В конце июня мисс Этель прислала девочку Джеки сказать ему, что он может зайти, а в июле Си оправилась настолько, что перебралась в родительский дом.

Си изменилась. Два месяца в окружении деревенских женщин, любивших скупо, изменили ее. Женщины относились к болезни как к оскорблению, как к наглому незваному пришлецу, которого надо бить. Они не тратили свое время и пациенткино на сочувствие и к слезам страдалицы относились с терпеливым презрением.

Сперва кровотечение.

— Раздвинь колени. Будет больно. Молчи. Молчи, говорю.

Затем инфекция.

— Выпей это. Вырвешь — снова будешь пить, так что удерживай.

Затем заживление.

— Перестань. Жжет — значит, лечит. Не кричи.

Позже, когда жар спал и то, чем набивали ее влагалище, было вымыто, Си рассказала то немногое, что знала о случившемся с ней. Никто из них ее не спрашивал. Как только они узнавали, что она работала у врача, цоканья и закатывания глаз было достаточно, чтобы выразить свое презрение. И ничто из запомненного ею — как приятно было просыпаться после снотворного укола доктора Бо, с какой увлеченностью он занимался осмотрами, как она думала, что кровь и боль — это непорядки с менструацией, — ничто не могло изменить их мнения о медицинском промысле.

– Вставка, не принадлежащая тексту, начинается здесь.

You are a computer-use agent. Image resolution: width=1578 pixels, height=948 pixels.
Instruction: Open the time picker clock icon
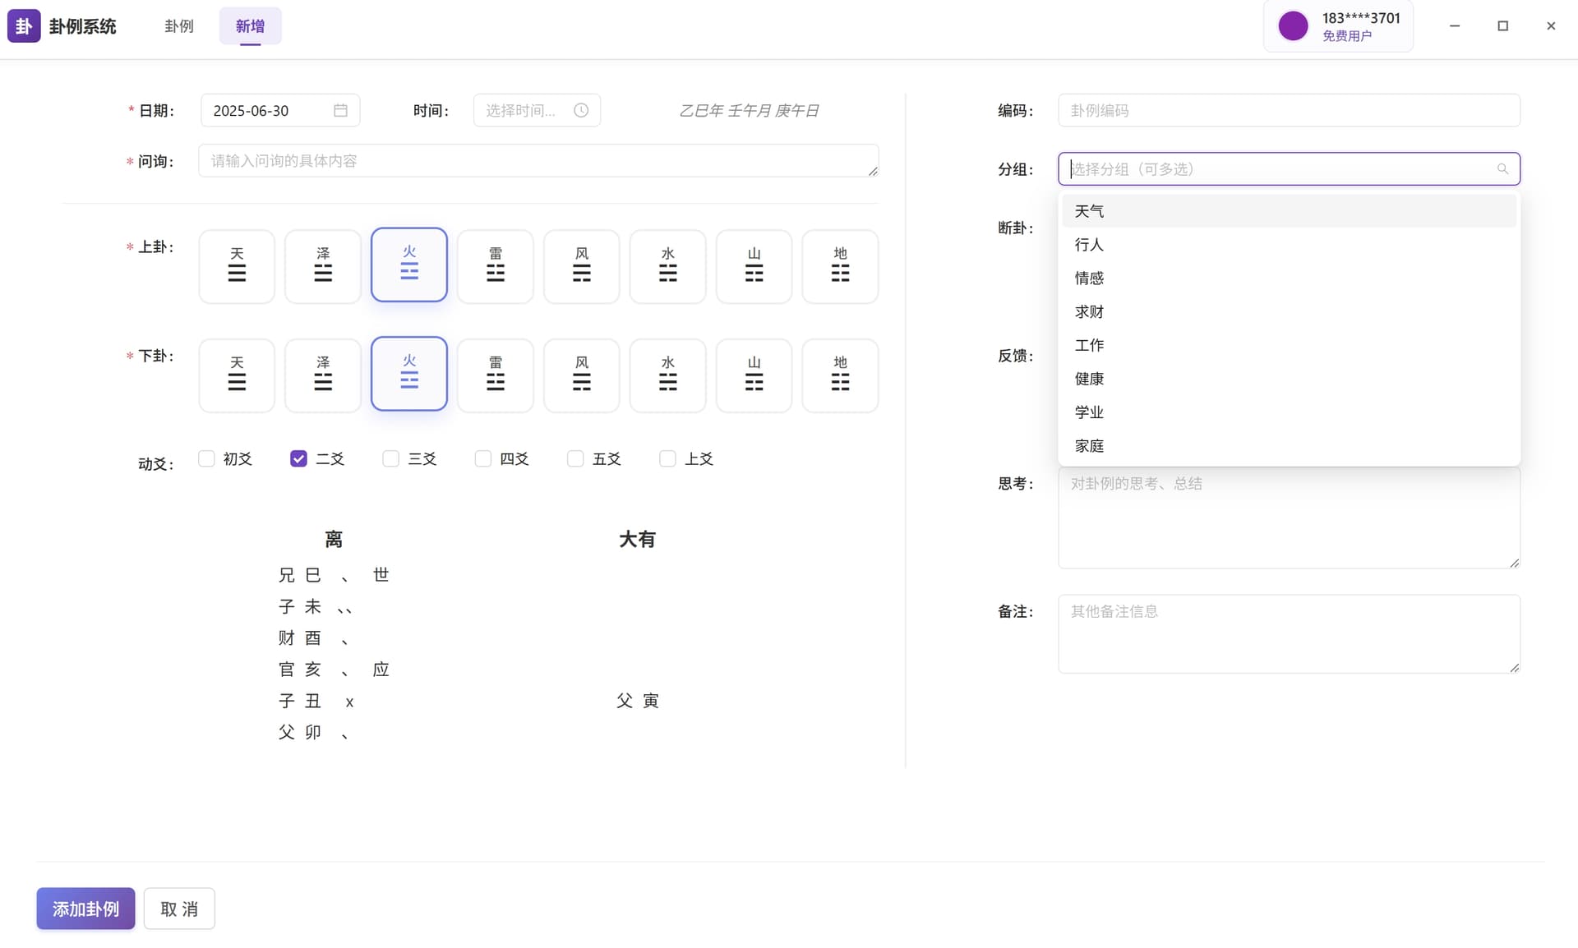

— Мужики кошелку сразу чуют.

— Ты не мул, чтобы таскать тележки какого-то поганого доктора.

— Женщина ты или отхожее место?

— Кто тебе вбил в голову, что ты мусор?

— Откуда мне было знать, что он задумал? — оправдывалась Си.

— Несчастье о себе не упреждает. Так что дремать нельзя — а то войдет к тебе, не постучавшись.

— Но…

— Никаких «но». Для Иисуса ты хороша. И больше ничего тебе знать не надо.

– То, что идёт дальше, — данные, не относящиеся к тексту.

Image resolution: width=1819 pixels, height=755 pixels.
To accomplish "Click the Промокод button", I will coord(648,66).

Когда она начала выздоравливать, женщины переменили тактику и перестали ее ругать. Теперь они приносили с собой свои вышивания и вязания и в конце концов устроили в доме Этель Фордхам одеяльное производство. Презрев людей, предпочитавших новые, мягкие одеяла, они делали то, чему их научили матери в период, который у богатых назывался Депрессией, а у них — жизнью. Среди их приходов и уходов, слушая их разговоры, их песни, выполняя их инструкции, Си волей-неволей стала задумываться о них, чего с ней раньше не случалось. Они ничем не походили на Ленору, которая ездила на Салеме, а теперь, после легкого удара, вообще ничего не делала. Хотя все эти сиделки сильно отличались друг от дружки внешностью, одеждой, манерой речи, вкусами в еде и медицинскими предпочтениями, сходство между ними было разительным. В садах у них не было ничего лишнего, потому что они всем делились. В домах не было мусора и хлама, потому что все шло в дело. Они несли ответственность за свою жизнь и за те живые существа, которые в них нуждались. Отсутствие здравого смысла раздражало их, но не удивляло. Лень была больше чем нетерпима — это было что-то не людское. В поле ты, дома или у себя на дворе, ты должна быть при деле. Спят не для того, чтобы сны смотреть, а чтоб набраться сил для завтрашнего. Разговоры сопровождались работой: глажкой, лущением, чисткой овощей, перебиранием крупы, шитьем, штопкой, стиркой, уходом за больной. Возрасту не научишься, но взрослым каждый может быть. Скорбь помогает, но Бог лучше, и они не хотят, представ перед Создателем, оправдываться за порожнюю жизнь. Они знали, Он спросит каждую: «Что ты сделала?»

Си помнила, что одного сына Этель Фордхам убили на Севере, в Детройте. У Мейлин Стоун один рабочий глаз, другой выкололо щепкой на лесопилке. Врачей не было, и их не приглашали. И Ханна Рейберн, и Кловер Рид, хромые от полиомиелита, вместе с мужьями и братьями таскали лес к церкви, поврежденной штормом. Какое-то зло, считали они, неисправимо, и пусть с ним разбирается Бог. Другое окоротить можно. Главное — знать разницу.